Zostanę na chwilę "Adwokatem diabła".
Jest coś w tym, że Egmont przestał podchodzić rzetelnie do swojej pracy.
Pewniak na grudzień przestał być pewniakiem.
Nie przesadzajcie, średnia czcionka nie oznacza, że świetny komiks natychmiastowo stanie się słaby. Trzeba też pamiętać, że w nowym wydaniu pojawi się kilkadziesiąt stron artykułów Rosy wcześniej niepublikowanych w Polsce. Ale trochę głupio, że wydanie za 20 zł było lepiej opracowane typograficzne niż te za 100 zł.

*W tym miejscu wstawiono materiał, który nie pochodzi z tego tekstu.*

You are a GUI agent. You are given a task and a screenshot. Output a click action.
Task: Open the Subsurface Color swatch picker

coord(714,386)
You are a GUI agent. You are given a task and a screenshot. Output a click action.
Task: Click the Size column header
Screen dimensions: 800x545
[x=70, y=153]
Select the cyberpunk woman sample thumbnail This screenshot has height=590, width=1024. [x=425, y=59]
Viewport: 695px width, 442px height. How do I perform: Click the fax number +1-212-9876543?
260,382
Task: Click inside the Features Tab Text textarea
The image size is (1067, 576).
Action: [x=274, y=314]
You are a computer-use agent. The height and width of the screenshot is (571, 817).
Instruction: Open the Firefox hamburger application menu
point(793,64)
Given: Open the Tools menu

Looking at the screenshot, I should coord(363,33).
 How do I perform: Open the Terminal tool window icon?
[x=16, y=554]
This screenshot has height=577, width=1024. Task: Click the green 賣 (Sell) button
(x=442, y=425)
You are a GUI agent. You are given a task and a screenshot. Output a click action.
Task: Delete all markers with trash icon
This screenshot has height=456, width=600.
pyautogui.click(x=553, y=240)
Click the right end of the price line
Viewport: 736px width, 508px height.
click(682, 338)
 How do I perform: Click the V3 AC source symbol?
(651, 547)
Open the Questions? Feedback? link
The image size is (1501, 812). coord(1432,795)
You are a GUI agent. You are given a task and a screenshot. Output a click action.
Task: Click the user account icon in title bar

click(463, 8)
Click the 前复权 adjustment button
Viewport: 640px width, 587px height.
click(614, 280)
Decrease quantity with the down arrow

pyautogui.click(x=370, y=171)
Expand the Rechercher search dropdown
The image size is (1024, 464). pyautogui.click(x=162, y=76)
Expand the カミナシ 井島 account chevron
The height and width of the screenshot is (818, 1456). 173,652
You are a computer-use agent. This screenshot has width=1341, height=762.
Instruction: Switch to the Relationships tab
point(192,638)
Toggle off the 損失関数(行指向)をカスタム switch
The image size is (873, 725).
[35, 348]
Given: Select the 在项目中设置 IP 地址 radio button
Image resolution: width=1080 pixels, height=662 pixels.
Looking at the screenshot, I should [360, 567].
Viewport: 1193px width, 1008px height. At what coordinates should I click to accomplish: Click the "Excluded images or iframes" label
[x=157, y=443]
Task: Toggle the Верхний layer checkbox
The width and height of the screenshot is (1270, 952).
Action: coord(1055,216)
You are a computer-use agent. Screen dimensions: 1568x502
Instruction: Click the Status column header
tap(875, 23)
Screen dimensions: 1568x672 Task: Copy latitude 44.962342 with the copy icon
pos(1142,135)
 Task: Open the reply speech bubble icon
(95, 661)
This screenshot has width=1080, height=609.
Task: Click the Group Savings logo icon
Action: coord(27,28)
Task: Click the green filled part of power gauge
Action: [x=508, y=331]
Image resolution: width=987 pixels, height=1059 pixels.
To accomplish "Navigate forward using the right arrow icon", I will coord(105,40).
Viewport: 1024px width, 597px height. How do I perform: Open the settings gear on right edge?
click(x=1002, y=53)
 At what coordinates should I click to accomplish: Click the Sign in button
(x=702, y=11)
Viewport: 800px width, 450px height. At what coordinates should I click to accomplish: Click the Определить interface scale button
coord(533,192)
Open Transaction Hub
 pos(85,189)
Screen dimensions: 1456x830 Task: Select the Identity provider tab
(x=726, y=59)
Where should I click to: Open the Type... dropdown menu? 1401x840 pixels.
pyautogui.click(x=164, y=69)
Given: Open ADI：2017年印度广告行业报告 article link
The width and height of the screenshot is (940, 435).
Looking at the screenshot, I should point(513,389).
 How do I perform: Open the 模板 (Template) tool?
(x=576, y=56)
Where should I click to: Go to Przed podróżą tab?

Ja nadal będę wszystkim polecał kupno tego wydania, lecz z niewielkim zastrzeżeniem. Dokładną opinię wyrobię podczas lektury (pewnie recenzja skupiająca się na technikaliach pojawi się w tygodniu po premierze).
A jak to wygląda w porównaniu z ostatnim wydaniem w The Don Rosa Library? W oryginale jest lepiej?
Powiem tak, Don Rosa Library ma swoje grzeszki. Na blogu wspominam o dwóch kolorowaniach amerykańskim (wyd. pol. 2010) oraz duńskim (wyd. pol. 2017). W wersji Fantagraphics w kolorowaniu amerykańskim (lekko poprawionym) są m.in. rozdziały I-II, V-VII, a w duńskim (też lekko poprawionym) III-IV. Czuć trochę, że kolorowanie pochodziło z dwóch różnych źródeł. Oczywiście liternictwo jest dużo lepsze, ponieważ jest to ręczna robota Todda Kleina.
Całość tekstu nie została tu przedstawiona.